ARTVİN-Artvin’de, arıcılığın mevcut durumu ve sektörün sorunları konulu çalıştay düzenlendi.

Artvin Valiliği ile Artvin İl Gıda Tarım ve Hayvancılık Müdürlüğünce “Artvin’de Kalkınma ve Yatırım Seferberliği”  kapsamında Artvin DSİ 26. Bölge Müdürlüğü Toplantı Salonunda yapılan çalıştay’a,  Artvin Valisi Ömer Doğanay, Artvin Milletvekili İsrafil Kışla İl Gıda Tarım ve Hayvancılık Müdürü Dursun Okur, Hayvancılık Genel Müdürü Yardımcısı İbrahim Özcan, Tarım Reformu Genel Müdür Yardımcısı Faruk Rıfatoğlu, Gıda ve Kontrol Genel Müdürlüğü Hayvan Sağlığı ve Karantina Daire Başkanı Dr. Özhan Türkyılmaz, Bitkisel Üretim Genel Müdürlüğü İyi Tarım Uygulamaları Organik Tarım Daire Başkanı Sabahat Güllüoğlu,İl Genel Meclis Başkanı Hasan Dilberoğlu, ilçe kaymakamları, daire başkanları ve arı üreticileri çok sayıda vatandaş katıldı.
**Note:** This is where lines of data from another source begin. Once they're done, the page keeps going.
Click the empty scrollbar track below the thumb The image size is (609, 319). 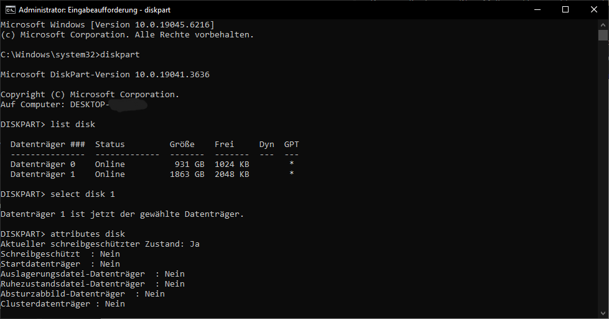pos(603,175)
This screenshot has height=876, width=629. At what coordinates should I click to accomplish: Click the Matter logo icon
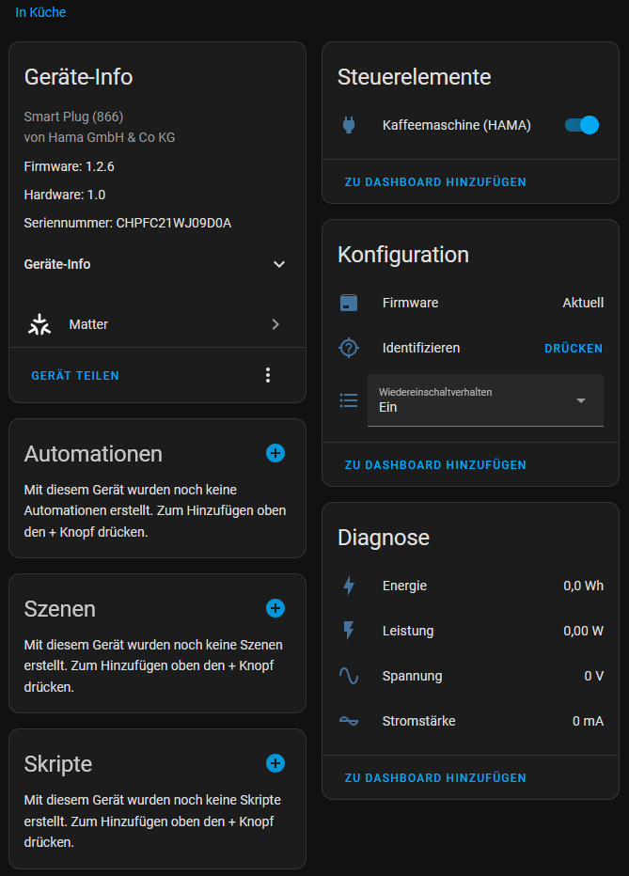(x=39, y=324)
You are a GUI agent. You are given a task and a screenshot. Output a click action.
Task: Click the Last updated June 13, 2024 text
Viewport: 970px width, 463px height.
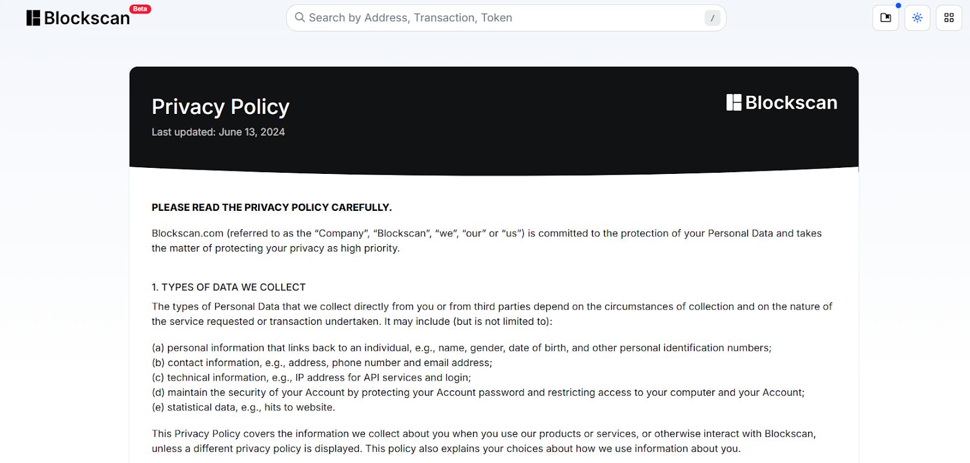[218, 132]
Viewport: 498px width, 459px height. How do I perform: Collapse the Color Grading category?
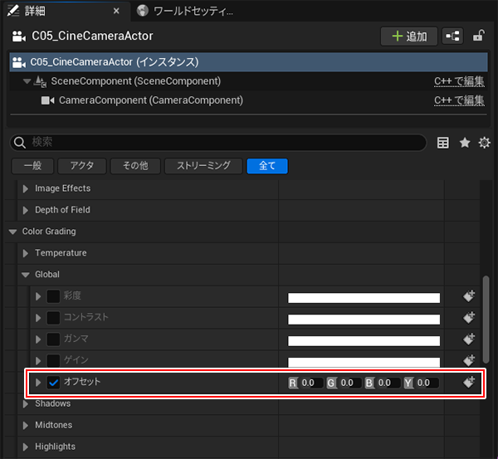pyautogui.click(x=13, y=232)
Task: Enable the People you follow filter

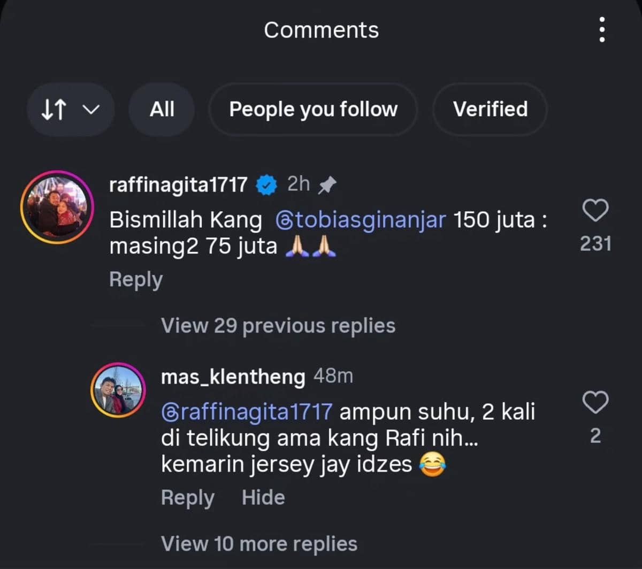Action: pyautogui.click(x=313, y=110)
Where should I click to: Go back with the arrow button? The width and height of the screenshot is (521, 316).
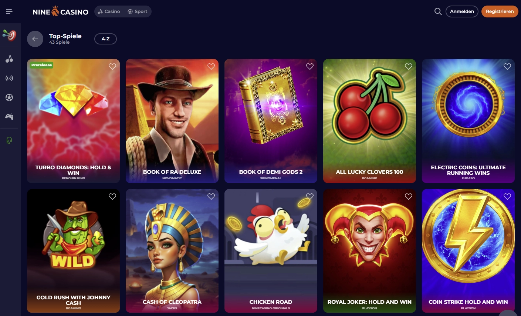coord(35,39)
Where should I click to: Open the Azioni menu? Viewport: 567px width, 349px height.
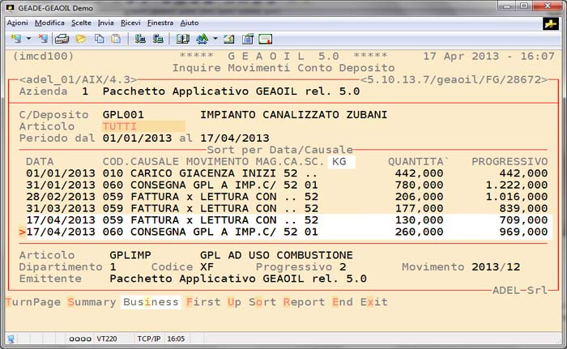point(17,23)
Saygı Duruşu ve İstiklal Marşı’nın okunmasıyla başlayan çalıştayda açılış konuşmasını yapan Gıda Tarım ve Hayvancılık Bakanlığı Koordinatörü Kubilay Akalın Artvin’de yerel ve yerinde kalkınma seferberliği ile daha önce su ürünleri çalıştayı düzenlendiği ifada ederek bu çalıştayları Tarım ve Hayvancılık Bakanı Faruk Çelik ve Bakanlık Müsteşarı Nusret Yazıcı’nın da yakında takip ettiğini söyledi.

Artvin’de üreticin refah düzeyini artırılması ve yeni istihdam alanları oluşturmak adına bu çalıştayları ve sonuçlarını önemsediklerini ifade eden Akalın bu çalıştayın Artvin için hayırlı olması temennisinde bulundu.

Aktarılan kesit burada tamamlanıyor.